Hacker News new | past | comments | ask | show | jobs | submit login
Webwatch (github.com/jgrahamc)
105 points by jgrahamc on Oct 26, 2015 | hide | past | favorite | 57 comments



crontab -l | {cat; echo " * * * * * if curl 'https://mysite/' | grep -q mysubstring; then echo 'found it'; fi"} | crontab -


I've watched this command change repeatedly as you've been editing it to make it work.

This is a good example of why I didn't do this in the shell.


By looking through the git history of your project, it doesn't seem you got it correct the first time either. I don't think gluing "UNIX tools" together biggest strength is "make it work fast & on the first try", but "have independent tools that does 'one thing' well".

In relation to your tool, I think curl provides very many more features that are easily accessible through command flags than the limited subset of HTTP capabilities you expose (for example, basic auth or different set of headers). The same argument goes for mailing, setting headers or such.

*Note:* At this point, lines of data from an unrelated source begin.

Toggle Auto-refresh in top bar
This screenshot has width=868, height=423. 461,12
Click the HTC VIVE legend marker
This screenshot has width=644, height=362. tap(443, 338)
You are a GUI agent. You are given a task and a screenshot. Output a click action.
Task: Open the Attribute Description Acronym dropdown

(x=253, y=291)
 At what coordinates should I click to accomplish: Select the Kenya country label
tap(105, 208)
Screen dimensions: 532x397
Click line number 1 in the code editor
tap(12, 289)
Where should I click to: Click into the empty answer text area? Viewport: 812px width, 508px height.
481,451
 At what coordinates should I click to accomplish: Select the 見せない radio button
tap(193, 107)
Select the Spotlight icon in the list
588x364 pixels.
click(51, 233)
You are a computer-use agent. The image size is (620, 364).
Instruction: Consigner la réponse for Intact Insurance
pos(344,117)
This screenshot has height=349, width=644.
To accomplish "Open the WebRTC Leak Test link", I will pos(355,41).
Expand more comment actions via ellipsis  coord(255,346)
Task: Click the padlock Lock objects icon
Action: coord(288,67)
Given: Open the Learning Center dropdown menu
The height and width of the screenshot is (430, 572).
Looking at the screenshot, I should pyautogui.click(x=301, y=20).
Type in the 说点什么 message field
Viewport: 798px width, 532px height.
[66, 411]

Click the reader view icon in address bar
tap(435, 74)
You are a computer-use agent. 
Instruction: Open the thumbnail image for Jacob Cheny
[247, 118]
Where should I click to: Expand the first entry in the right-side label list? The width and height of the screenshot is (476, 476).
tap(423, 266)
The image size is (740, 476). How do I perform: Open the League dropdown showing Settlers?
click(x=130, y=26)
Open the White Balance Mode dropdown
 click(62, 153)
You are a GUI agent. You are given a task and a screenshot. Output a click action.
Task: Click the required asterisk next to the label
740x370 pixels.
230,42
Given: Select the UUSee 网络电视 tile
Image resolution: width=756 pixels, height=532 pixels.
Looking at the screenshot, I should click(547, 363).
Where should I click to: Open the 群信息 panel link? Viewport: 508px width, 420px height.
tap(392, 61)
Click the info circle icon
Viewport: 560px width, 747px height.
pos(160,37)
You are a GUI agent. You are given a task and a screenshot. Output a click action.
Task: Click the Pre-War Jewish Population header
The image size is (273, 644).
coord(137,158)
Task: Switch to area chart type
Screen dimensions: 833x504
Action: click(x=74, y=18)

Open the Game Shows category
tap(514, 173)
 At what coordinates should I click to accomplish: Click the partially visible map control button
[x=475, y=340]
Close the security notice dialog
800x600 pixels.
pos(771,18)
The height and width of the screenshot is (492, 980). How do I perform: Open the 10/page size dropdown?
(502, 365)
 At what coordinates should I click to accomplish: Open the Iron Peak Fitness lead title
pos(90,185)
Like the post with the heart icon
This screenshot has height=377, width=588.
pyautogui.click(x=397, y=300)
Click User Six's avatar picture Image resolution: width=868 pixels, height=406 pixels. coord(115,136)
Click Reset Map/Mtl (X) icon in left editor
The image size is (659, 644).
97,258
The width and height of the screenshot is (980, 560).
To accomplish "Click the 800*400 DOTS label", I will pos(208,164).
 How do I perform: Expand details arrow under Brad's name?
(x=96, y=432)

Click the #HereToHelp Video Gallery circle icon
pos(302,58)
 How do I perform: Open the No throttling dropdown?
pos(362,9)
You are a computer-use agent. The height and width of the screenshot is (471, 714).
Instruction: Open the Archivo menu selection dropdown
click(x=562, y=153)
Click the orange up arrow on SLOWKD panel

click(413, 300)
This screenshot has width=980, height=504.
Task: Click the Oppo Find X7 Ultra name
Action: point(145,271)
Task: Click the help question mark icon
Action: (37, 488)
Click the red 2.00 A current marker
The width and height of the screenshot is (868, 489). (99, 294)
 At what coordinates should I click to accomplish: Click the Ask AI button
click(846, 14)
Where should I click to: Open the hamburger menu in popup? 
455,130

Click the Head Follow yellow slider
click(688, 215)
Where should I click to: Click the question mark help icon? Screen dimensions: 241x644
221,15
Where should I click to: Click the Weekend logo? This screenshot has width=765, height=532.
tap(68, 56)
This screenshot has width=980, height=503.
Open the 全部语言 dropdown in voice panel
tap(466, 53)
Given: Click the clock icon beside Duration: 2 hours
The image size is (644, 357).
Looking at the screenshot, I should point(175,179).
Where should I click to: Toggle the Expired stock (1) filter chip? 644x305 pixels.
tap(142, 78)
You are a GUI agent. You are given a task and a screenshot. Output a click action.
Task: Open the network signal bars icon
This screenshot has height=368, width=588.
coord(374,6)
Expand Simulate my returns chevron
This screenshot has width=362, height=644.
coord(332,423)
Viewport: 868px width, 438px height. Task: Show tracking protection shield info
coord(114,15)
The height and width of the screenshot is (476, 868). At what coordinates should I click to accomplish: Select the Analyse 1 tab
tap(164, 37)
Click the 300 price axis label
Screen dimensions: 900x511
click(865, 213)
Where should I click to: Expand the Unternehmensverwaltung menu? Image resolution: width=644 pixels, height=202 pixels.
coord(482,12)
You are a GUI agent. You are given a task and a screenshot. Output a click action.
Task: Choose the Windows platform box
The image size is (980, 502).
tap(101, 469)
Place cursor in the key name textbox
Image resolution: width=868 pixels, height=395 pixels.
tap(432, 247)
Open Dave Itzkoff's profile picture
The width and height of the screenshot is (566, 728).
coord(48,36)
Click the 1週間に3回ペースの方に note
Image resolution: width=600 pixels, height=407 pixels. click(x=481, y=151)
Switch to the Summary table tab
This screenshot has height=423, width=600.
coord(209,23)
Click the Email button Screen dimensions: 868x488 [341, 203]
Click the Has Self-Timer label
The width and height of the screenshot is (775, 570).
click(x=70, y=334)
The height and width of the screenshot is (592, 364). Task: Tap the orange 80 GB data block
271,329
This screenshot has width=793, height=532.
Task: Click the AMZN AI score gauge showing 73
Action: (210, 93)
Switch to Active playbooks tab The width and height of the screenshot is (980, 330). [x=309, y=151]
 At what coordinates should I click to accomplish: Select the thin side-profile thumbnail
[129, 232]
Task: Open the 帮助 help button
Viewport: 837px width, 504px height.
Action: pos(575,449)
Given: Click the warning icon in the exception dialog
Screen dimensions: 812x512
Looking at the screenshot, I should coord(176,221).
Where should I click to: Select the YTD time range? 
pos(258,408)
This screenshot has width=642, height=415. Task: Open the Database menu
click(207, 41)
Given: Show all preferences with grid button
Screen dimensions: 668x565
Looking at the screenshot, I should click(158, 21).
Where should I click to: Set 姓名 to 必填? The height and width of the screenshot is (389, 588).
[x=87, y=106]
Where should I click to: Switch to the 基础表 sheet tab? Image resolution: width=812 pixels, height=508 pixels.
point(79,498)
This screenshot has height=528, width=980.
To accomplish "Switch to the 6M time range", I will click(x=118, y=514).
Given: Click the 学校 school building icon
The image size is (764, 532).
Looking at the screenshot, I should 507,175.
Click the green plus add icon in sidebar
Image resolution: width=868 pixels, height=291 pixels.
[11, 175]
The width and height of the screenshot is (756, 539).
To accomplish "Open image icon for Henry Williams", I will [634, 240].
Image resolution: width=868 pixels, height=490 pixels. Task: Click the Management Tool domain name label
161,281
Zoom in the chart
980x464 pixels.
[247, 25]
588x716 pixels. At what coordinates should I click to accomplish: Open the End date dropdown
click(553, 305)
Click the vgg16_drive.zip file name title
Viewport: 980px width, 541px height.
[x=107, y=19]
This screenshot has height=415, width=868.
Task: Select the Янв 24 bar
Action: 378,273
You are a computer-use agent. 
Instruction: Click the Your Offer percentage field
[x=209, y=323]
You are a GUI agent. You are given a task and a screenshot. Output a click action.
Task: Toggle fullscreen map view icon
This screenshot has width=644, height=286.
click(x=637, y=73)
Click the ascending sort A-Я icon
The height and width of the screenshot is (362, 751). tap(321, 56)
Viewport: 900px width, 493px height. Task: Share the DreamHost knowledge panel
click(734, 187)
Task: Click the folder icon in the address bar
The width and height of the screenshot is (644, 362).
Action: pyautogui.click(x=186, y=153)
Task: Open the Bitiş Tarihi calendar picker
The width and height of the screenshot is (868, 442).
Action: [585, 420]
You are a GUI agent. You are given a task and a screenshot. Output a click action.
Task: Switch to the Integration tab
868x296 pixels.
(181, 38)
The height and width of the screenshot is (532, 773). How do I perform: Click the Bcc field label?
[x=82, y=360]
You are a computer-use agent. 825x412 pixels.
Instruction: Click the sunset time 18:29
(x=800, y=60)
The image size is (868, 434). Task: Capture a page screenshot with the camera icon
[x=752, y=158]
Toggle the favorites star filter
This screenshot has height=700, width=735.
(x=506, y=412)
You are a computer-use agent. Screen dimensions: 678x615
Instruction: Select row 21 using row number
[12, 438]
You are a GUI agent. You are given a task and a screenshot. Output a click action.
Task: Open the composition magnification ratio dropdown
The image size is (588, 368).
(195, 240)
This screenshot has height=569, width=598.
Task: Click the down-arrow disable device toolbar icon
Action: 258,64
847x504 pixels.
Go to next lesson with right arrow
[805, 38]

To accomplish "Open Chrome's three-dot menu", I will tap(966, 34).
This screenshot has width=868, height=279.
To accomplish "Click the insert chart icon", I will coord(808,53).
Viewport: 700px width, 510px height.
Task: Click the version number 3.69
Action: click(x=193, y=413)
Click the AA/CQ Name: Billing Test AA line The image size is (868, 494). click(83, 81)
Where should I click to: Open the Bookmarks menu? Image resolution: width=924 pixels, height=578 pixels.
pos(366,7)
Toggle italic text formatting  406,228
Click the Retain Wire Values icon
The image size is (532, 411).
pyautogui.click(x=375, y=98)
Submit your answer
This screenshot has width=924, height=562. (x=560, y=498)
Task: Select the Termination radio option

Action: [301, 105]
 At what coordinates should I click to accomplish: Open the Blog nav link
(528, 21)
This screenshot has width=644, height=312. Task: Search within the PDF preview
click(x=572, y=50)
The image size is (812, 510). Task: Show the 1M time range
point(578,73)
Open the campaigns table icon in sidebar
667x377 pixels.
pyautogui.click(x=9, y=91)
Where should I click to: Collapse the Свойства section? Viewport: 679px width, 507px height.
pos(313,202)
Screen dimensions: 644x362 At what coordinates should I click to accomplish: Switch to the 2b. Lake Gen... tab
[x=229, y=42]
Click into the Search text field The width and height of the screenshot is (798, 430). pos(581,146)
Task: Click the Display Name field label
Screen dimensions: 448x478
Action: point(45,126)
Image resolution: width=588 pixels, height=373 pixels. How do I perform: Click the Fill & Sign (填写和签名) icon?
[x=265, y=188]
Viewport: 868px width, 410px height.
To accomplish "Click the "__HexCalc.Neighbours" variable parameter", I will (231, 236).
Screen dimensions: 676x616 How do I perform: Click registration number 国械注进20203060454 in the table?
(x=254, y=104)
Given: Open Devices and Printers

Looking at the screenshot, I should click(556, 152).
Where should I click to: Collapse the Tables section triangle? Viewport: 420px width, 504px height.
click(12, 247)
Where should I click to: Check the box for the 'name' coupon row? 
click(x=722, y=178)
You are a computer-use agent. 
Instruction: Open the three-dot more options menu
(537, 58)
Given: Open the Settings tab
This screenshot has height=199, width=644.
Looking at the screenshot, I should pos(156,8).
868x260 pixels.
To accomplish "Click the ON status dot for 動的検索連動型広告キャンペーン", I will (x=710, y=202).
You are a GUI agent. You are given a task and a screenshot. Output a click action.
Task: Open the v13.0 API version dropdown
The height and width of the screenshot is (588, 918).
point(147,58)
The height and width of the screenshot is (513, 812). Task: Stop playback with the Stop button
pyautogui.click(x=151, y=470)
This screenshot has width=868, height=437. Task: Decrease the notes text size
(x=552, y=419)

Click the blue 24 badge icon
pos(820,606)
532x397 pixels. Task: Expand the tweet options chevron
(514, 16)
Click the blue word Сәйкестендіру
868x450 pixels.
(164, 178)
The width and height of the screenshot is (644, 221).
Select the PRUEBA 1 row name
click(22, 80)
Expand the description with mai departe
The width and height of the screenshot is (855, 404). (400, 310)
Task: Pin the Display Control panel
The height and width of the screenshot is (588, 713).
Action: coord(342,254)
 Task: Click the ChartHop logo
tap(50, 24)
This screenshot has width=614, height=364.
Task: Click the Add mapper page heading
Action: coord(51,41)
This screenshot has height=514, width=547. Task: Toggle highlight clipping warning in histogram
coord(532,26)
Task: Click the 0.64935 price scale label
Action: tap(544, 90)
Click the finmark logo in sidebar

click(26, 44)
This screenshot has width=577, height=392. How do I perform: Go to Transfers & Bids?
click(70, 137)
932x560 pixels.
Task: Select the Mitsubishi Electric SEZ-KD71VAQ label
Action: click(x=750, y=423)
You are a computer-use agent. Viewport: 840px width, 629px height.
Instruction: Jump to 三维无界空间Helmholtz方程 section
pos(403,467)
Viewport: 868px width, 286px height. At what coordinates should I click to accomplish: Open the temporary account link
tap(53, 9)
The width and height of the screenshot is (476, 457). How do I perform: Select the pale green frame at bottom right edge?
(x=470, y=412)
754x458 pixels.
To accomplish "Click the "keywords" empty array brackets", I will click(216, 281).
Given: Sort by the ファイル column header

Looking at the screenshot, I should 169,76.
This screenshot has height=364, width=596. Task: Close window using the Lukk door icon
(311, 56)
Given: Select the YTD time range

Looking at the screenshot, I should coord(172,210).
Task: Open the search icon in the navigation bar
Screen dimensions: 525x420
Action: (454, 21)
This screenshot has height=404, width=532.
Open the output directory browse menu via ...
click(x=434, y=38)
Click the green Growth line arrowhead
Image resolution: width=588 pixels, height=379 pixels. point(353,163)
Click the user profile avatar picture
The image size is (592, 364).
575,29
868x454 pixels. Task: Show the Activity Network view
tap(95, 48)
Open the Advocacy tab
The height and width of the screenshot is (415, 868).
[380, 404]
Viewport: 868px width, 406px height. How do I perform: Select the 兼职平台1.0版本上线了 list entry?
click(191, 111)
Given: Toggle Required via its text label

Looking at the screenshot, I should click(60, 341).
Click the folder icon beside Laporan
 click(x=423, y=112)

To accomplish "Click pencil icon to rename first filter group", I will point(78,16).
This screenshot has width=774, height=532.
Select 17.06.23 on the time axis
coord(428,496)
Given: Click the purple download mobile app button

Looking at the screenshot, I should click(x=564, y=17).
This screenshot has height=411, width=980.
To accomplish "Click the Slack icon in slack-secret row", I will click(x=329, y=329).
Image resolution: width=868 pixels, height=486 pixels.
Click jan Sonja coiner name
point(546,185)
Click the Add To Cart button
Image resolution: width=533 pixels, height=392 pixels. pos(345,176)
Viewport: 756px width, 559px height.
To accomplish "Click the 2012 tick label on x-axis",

With that said, tools that does one thing and does it well are the ones that gets used, personally I'd just prefer it to be function in <your-shell> instead :)


Yeah. The 'git log' really shows all the changes I had to make to the README. Oh, and an error message.


I mean, a tool can be really useful (I write tools this size all the time) but some of them needs tweaks forever. I just think some 'tweaks' are already solved by other projects, that's why using already written tools that are somewhat UNIX-y sounds like a good idea to me. That's what I tried to say; of course I don't want you to write a 100% complete program in the first commit, that would make everything I write look really bad in comparison. Just be prepared for that pull request that lands basic auth in your project, and the next PR after that :)


Oh, here's the programmer who never makes mistakes.


I dont know how to view or edit comment history but I never wrote anything in this comment about sending an email.

You could replace echo with sendmail to do that. Sorry if my point came across as callous to you


No need to apologize. There's basically always a way to do it in the shell.


Nice idea but it needs work. Firstly, and most importantly, any open source project lives and dies on it's documentation. Without a basic guide to what the thing even does no one is likely to to use or support the project. Give some love to your README.md file. How to use the project would be great.

Secondly, at the moment you're just doing a straightforward string comparison on the <body> of a page[1]. It'd be more useful if I could define something like a DOM querySelector or a regexp. It'd also be useful to look in the header at that page title.

[1] At least, I think so. I've never used Go so that's just what I gather from reading the source.


This is a really short little program I wrote for a quick need I had. I added a simple README. There are a ton of ways to improve it (regexp, DOM walking, automatically figure out MX, ...); if people want to do that I'd be happy to take PRs.

I tend to default to "stick it on Github and see if it helps someone else".


That's a fair comment. I just figured if you were posting it to HN you were looking for feedback.


Happy to have comments and even PRs.


If anyone is looking for something similar that runs in the browser i recommend this two extensions:

Chrome: https://chrome.google.com/webstore/detail/page-monitor/pemhg...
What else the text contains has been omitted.